Data to examine:
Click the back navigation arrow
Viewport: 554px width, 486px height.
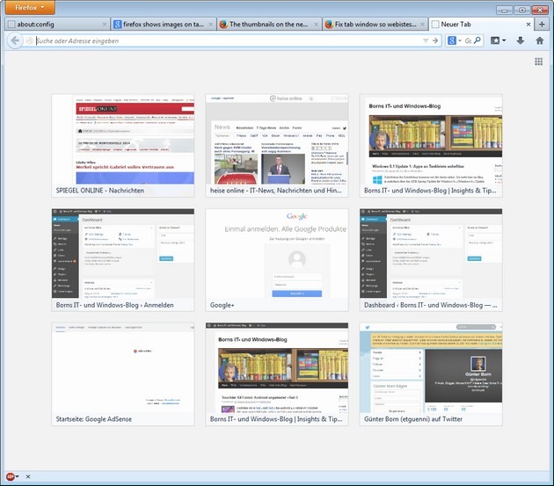15,40
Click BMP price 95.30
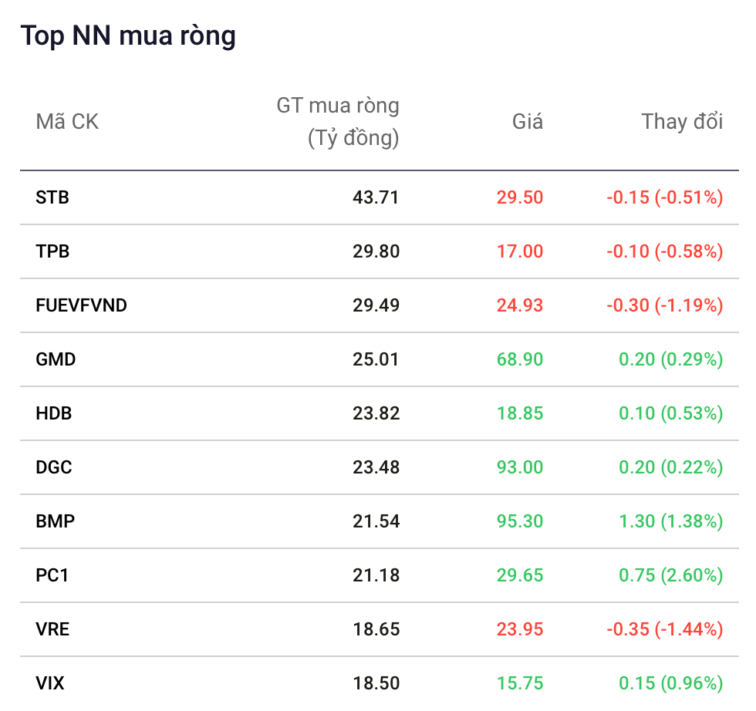Screen dimensions: 756x711 click(520, 521)
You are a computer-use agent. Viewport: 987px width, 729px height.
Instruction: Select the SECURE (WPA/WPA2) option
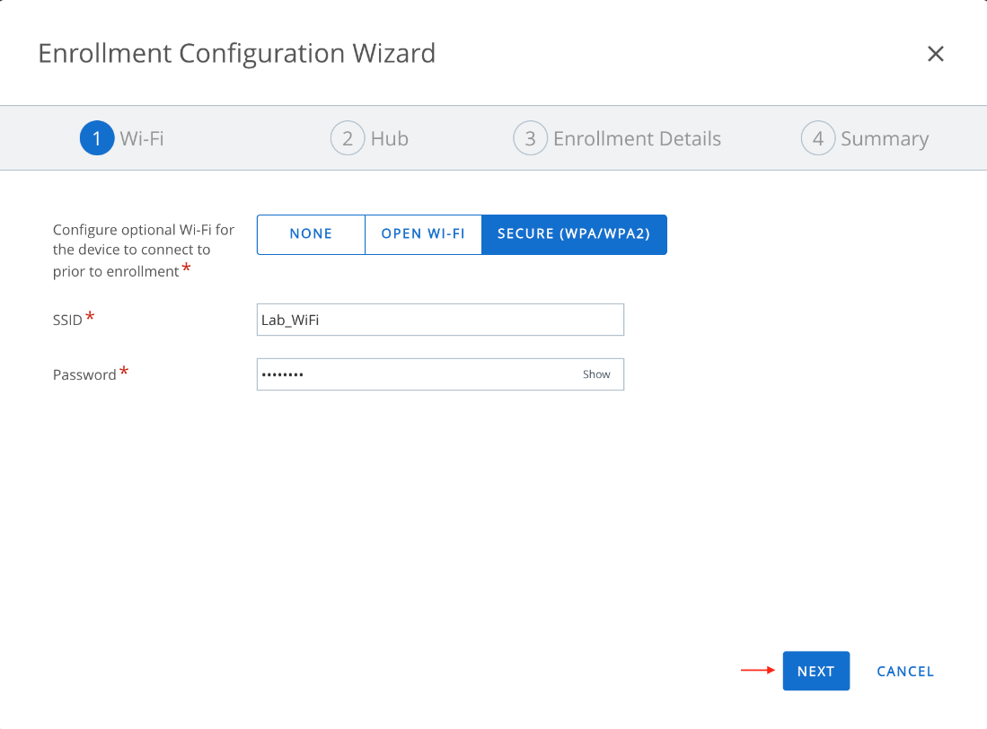click(574, 234)
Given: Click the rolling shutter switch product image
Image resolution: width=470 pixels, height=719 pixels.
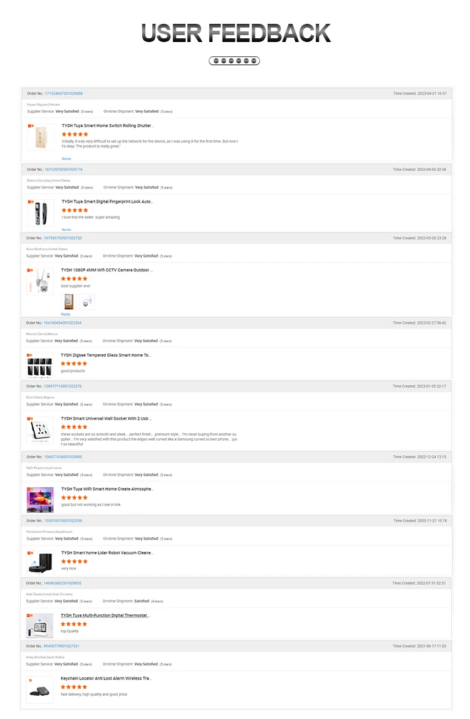Looking at the screenshot, I should [40, 137].
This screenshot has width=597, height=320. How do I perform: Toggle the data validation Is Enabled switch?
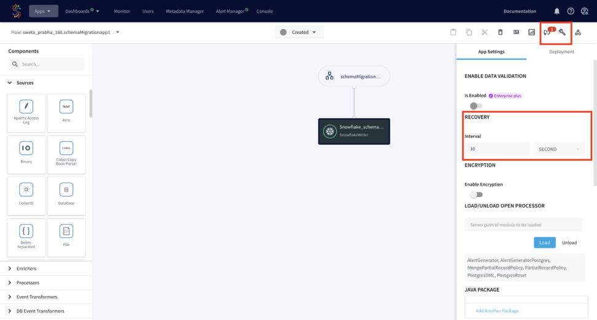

Action item:
Which lines of the records contain "switch"? Show each of them.

Worked solution:
Given: Click the rolling shutter switch product image
This screenshot has width=597, height=320. How do I perform: Toggle the data validation Is Enabled switch?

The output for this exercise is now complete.